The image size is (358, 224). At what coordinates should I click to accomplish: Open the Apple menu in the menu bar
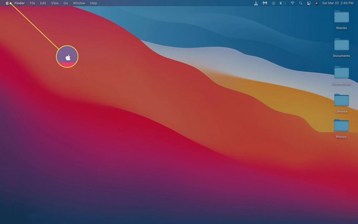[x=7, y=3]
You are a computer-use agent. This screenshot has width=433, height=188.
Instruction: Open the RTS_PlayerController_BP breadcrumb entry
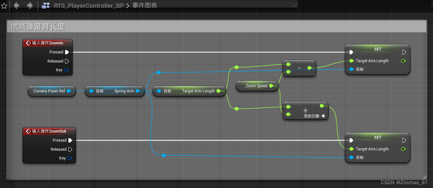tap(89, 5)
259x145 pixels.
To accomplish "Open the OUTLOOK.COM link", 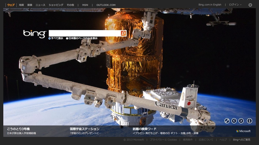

--

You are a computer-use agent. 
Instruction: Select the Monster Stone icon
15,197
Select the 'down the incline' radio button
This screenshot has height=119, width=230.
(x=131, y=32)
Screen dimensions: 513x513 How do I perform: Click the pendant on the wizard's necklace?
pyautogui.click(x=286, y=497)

==

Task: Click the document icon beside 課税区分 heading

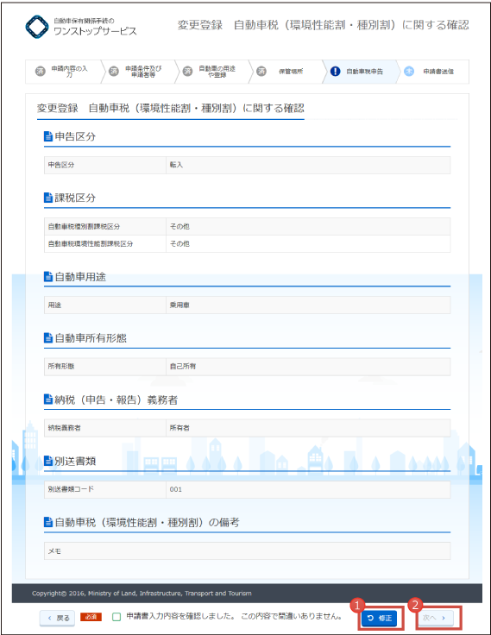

* **WHAT YOU NEED TO DO**
Using the material above, return every line that holds the string "computer".

* **RESPONSE AREA**
You are a computer-use agent. This screenshot has width=433, height=188.
You are a computer-use agent. 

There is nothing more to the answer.